The Reserve Bank of India (RBI) has issued a fresh set of guidelines for crypto exchanges operating in the country, mandating Tax Deducted at Source (TDS) compliance and stringent Know-Your-Customer (KYC) norms. The move is aimed at bringing greater transparency and accountability to the burgeoning crypto market.
As of April 15, 2026, all registered crypto exchanges must deduct a 1% TDS on every transaction exceeding ₹10 lakhs ($13,000 USD). This means that exchanges will have to withhold a portion of each user's earnings and deposit it into their government-allocated accounts. The funds collected through TDS will be used for taxation purposes.

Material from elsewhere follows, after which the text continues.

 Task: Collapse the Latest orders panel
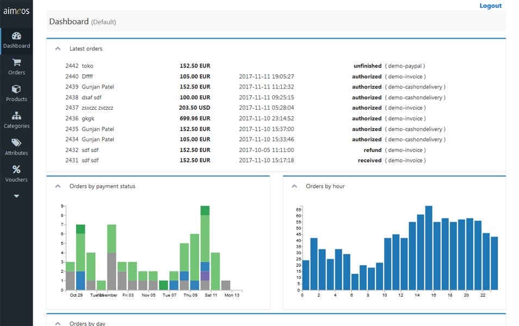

The RBI has also made KYC compliance more stringent. Exchanges must now verify the identity of users through document-based authentication, which includes uploading identification documents such as Aadhaar cards, passports, or driving licenses. Additionally, exchanges must conduct regular audits to ensure user data is stored securely and in accordance with Data Protection Regulations.
The guidelines also emphasize the need for crypto exchanges to maintain a robust anti-money laundering (AML) framework, preventing any potential misuse of the platform for illicit activities. Exchanges have been given six months (until October 15, 2026) to comply with these new regulations.
Industry experts foresee a mixed impact on crypto investors. On one hand, TDS compliance will ensure that the government collects its due taxes from crypto earnings, reducing tax evasion. However, it may also lead to a decrease in investor participation as they might be deterred by the additional costs incurred through TDS deductions.
Exchanges too will have to adapt quickly to these new guidelines. "To comply with RBI's regulations, exchanges must invest heavily in technology and infrastructure," said an industry insider. "This might lead to increased operational costs, which could negatively impact profit margins."
The RBI's move is a step towards formalizing the crypto market in India, making it more accessible to mainstream investors while ensuring that regulatory requirements are met.